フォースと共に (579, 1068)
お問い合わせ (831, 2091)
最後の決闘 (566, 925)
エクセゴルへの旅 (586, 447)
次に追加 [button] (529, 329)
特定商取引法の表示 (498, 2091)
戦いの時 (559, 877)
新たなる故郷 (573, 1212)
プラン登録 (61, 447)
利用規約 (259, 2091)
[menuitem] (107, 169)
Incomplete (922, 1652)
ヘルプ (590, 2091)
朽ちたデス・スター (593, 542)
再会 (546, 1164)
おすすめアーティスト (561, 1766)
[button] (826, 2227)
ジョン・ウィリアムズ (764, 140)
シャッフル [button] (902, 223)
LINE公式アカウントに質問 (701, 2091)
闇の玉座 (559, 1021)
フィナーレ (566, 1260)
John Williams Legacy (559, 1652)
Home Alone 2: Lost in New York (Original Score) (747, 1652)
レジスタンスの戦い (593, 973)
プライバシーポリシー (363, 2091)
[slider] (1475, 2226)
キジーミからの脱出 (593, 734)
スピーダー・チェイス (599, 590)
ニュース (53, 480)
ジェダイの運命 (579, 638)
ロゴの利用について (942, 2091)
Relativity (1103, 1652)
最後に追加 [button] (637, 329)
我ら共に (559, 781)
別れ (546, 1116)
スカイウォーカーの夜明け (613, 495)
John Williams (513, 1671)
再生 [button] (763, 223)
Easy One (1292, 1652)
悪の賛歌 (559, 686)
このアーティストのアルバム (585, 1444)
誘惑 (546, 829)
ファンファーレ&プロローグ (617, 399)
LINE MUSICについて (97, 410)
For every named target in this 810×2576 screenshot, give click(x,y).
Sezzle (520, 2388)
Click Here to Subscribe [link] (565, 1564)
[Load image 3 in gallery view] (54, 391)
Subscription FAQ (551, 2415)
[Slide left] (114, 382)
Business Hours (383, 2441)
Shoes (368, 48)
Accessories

* * * * * * * * *

Within the data above, the span starting at the line containing "特定商取引法の表示 (498, 2091)" and ending at the line containing "Home Alone 2: Lost" is to be retyped exactly, with no other lines.

• _Response_:
特定商取引法の表示 (498, 2091)
戦いの時 (559, 877)
新たなる故郷 (573, 1212)
プラン登録 (61, 447)
利用規約 (259, 2091)
[menuitem] (107, 169)
Incomplete (922, 1652)
ヘルプ (590, 2091)
朽ちたデス・スター (593, 542)
再会 (546, 1164)
おすすめアーティスト (561, 1766)
[button] (826, 2227)
ジョン・ウィリアムズ (764, 140)
シャッフル [button] (902, 223)
LINE公式アカウントに質問 (701, 2091)
闇の玉座 (559, 1021)
フィナーレ (566, 1260)
John Williams Legacy (559, 1652)
Home Alone 2: Lost in New York (Original Score) (747, 1652)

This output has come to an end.